# Records provided:
___

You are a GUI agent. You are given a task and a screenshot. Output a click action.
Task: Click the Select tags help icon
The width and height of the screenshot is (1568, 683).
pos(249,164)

___

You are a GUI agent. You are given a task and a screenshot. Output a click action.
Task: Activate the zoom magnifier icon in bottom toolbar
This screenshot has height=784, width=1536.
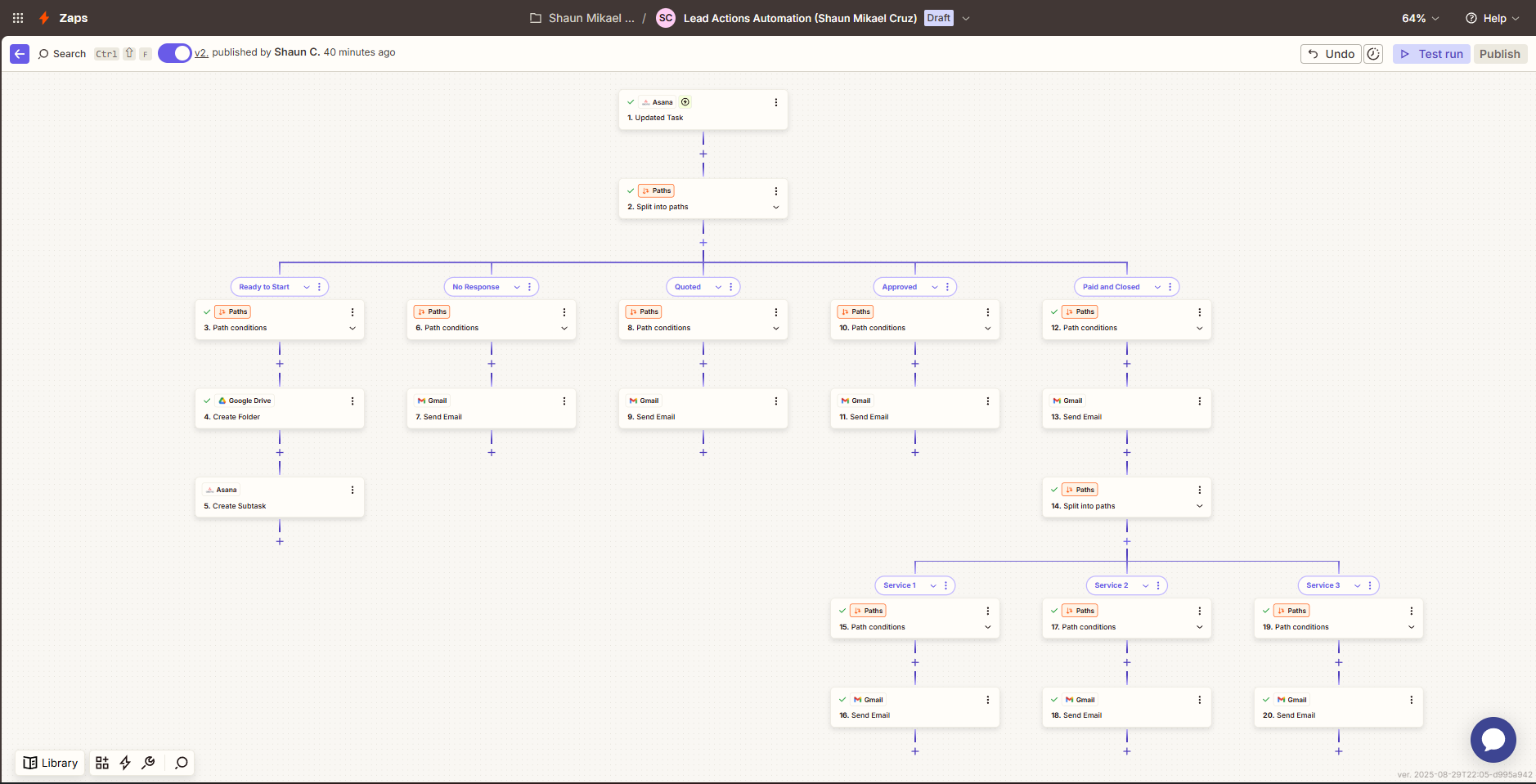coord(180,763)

___

Looking at the data above, show all lines where the word "icon" occurs.

# Expected answer:
Task: Click the Select tags help icon
Task: Activate the zoom magnifier icon in bottom toolbar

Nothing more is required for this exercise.